U.S. companies on Friday faced calls to cut ties with Turkish armed drone manufacturer Baykar Makina.
The Turkish Democracy Project (TDP), a U.S.-based campaigns and policy organisation, said Baykar Makina’s Bayraktar TB2 drones had “become a weapon of choice for repressive regimes around the world” and had been used in “attacks on civilians in Armenia while prolonging bloody conflicts in Syria and Libya”.
Turkey was now the fourth-largest drone builder in the world after successfully expanding its domestic programme over the last 20 years, according to TDP.
The organisation also charged Turkish President Recep Tayyip Erdoğan with assaulting his “country’s democratic infrastructure” and “pursuing a foreign policy which is no longer tethered to NATO values”.
“In Erdoğan ‘s hands, the TB2 drone has become a tool of oppression and violence, while Baykar Makina continues to do deals with regimes that deploy their technology against civilians,” it added.
In letters to companies whose technology is used to manufacture Bayraktar TB2s, TDP CEO Mark D. Wallace pointed to the drones track record of use against Armenian civilians in last year’s Nagorno-Karabakh war and Kurdish-led forces battling the Islamic State in Syria.

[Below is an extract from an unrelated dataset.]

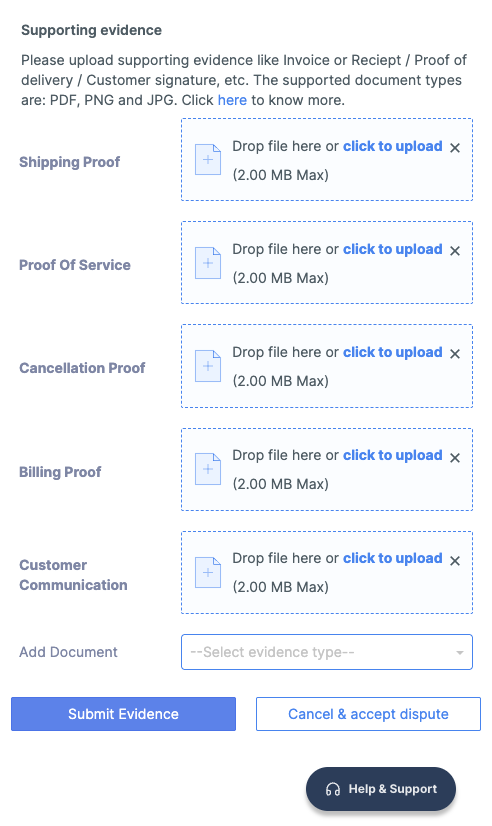This screenshot has width=492, height=826.
Task: Remove the Billing Proof upload row
Action: click(455, 458)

U.S. companies doing business with Turkish arm firms risked breaching the Countering American Adversaries Through Sanctions Act (CAATSA), TDP said.

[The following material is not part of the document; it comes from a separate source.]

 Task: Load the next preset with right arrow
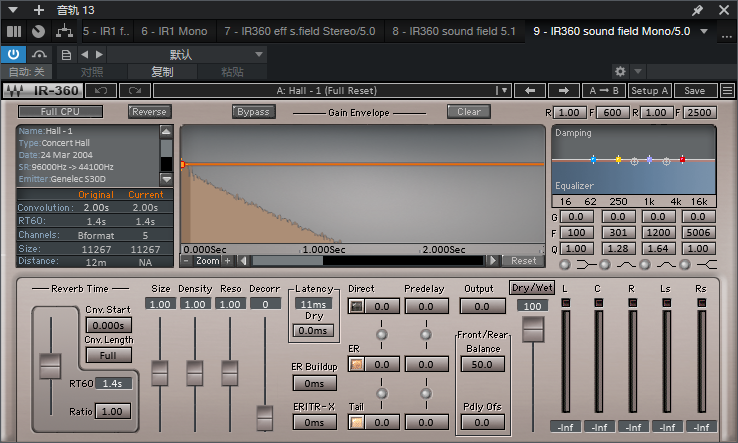(563, 90)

Introduced in 2017, CAATSA legislation mandates sanctions against any country that buys significant quantities of Russian military equipment. CAATSA sanctions were slapped on Turkey in December 2020 over its purchase of Russian S-400 air defence missile systems.

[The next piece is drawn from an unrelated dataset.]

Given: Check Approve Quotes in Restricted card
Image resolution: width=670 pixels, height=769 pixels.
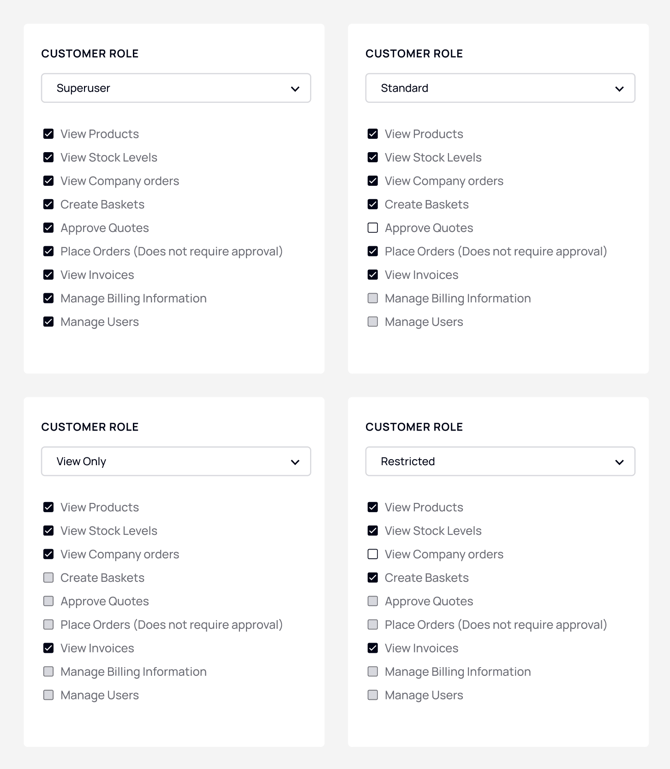Looking at the screenshot, I should 373,601.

“It should be a matter of serious concern to U.S. and European lawmakers that so many major domestic manufacturing, technology and defence companies have entered into business with Turkey’s military industrial complex,” Wallace said. “It is also worrying that when confronted with direct evidence of the crimes being committed using their products, these same companies have seen fit simply to ignore it.”
Aside from the “moral implications” of supplying drone components to Turkey, “most of these companies should face grave legal consequences for their action”, Wallace added.
“In refusing to cut ties with Turkey in the face of direct evidence of the crimes the Erdoğan regime is committing using their products, these companies are demonstrating that they do not take seriously the moral or legal implications of their actions,” he said.
The TDP listed companies yet to respond to their call to stop working with Baykar Makina, including Northrop Grumman, one of the worlds largest weapons manufacturers. At least five other firms had already cut ties, according to the organisation.